As I embarked on the fellowship program offered by Japanese government towards achieving the objective of developing multi layered network of Japan experts among international scholars, analysts, think tankers I felt privileged and humbled at the opportunity to gain a comprehensive insight into a nation I personally admire and see many linkages with my own country.
Sri Lanka and Japan may not have long historic ties may not be in the same maritime neighborhood, we are connected by destiny as two nations that felt each other’s heartbeat and connected at moments when the whole world seems thinking otherwise. The global conditions in which Sri Lanka and Japan that connected in the aftermath of the Second World War is no more, both countries have evolved and transformed, unfortunately for Sri Lanka internal conflicts, political upheavals and economic crises has pushed us to a difficult position. Japan, while becoming one of the most advanced and sophisticated societies and whilst sharing its own challenges had remained a steadfast and all-weather friend of Sri Lanka. Whilst in diplomacy it is said that interests trump everything else, in case of Sri Lanka and Japan more than anything the friendship remains a constant.

①With Murotani Masakatsu (Director Southwest Asia Division), Iwase Kiichiro (Deputy Director) South West Asian Division, Hasegawa Yuki from South West Asian Division
My visit to Japan is important not just because of the brief historical context or how we have evolved as two nations but it’s important as we are both entering an era of intense turbulence, transformations and geopolitical competition that is heighted. Thus, irrespective of what stage of political transformation internally we are in the external strategic environment both nations have inherited are generating unprecedented levels of influence that reverberating across domestic
As a strategist and policy researcher in the field of security, in time when Sri Lanka has undergone a historic and somewhat radical transformation in its domestic body politic with a presidency and government with more than two thirds majority coming into power disrupting the continuation of the established power blocs of mainstream politics, my concern remained about the security sector and its future in Sri Lanka. Primarily the way forward in the national security philosophy, strategy and policy. No matter what the domestic transformations were Sri Lanka had to come into terms with the realities of its external security environment and the domestic compulsions of its own citizenry, the two are critical for the forging of policies for the new administration.
There remains a yawning gap between the two as the domestic compulsions were inward looking yet with minimal comprehension of the big picture. The new government then has to introduce a comprehensive security solution whilst balancing the wide mandate they received mainly to deliver a systemic overhaul of economy, law and order, good governance, development and people’s empowerment.
During my visit which included multiple engagements with state institutions from Ministry of Foreign Affairs, to Ministry of Defence, think tanks especially the Sasakawa Peace Foundation and its security studies program and the opportunity to address the 203rd Diplomatic Roundtable, focusing on ‘indo pacific as a strategic construct and its implications on small states’, organized by the Japan forum on international relations (JFIR), and meeting eminent intellectuals like Prof Hideaki Shinoda from Tokyo University of Foreign Studies and Dr Etsuye Arai created multiple opportunities to speak about Sri Lanka, the new administration’s outlook, Sri Lanka’s strategic environment and more importantly to learn much about Japan’s complex external environment and significant challenges and the transitions within Japan.

● LIST OF TASKS
• A. How would this sentence from the Japan fellowship essay read in Spanish: "Whilst in diplomacy it is said that interests trump everything else, in case of Sri Lanka and Japan more than anything the friendship remains a constant."
• B. Which people are named in the Japan fellowship essay?
• C. Could you print the part of the Japan fellowship essay from "There remains a" to "and people’s empowerment."?
These lines have no connection to the Japan fellowship essay.

● INFORMATION SUPPLIED
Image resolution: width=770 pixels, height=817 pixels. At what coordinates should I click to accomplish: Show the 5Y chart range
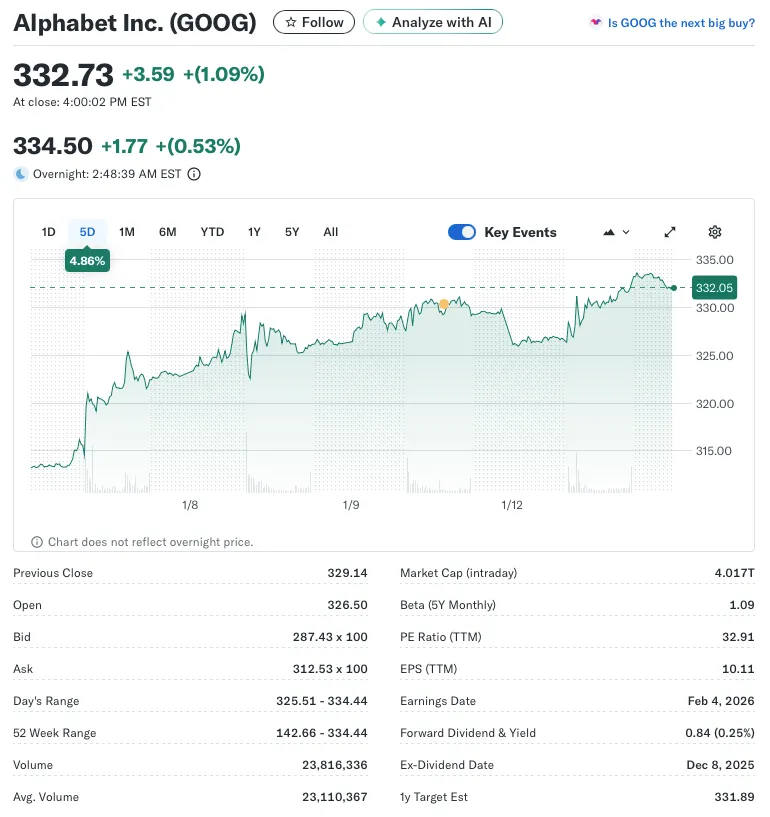tap(292, 232)
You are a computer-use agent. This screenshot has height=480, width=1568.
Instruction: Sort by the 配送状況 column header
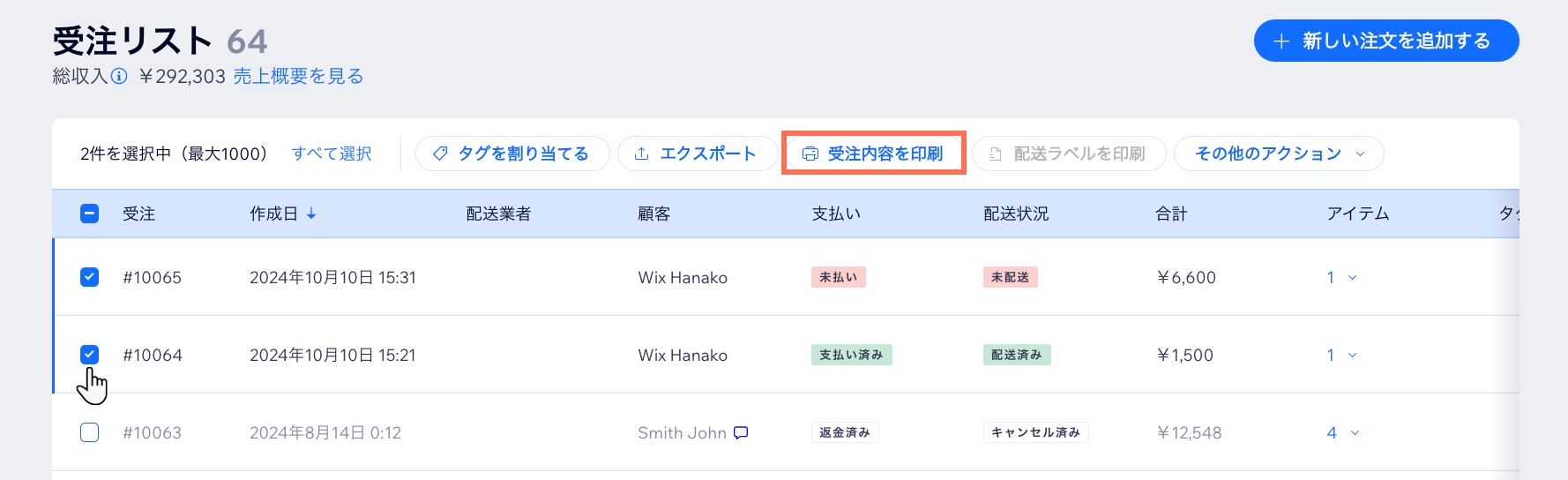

● PER-TASK OUTPUTS
• A. Si bien en diplomacia se dice que los intereses prevalecen sobre todo lo demás, en el caso de Sri Lanka y Japón, más que nada, la amistad sigue siendo una constante.

• B.
Murotani Masakatsu
Iwase Kiichiro
Hasegawa Yuki
Prof Hideaki Shinoda
Dr Etsuye Arai

• C.
There remains a yawning gap between the two as the domestic compulsions were inward looking yet with minimal comprehension of the big picture. The new government then has to introduce a comprehensive security solution whilst balancing the wide mandate they received mainly to deliver a systemic overhaul of economy, law and order, good governance, development and people’s empowerment.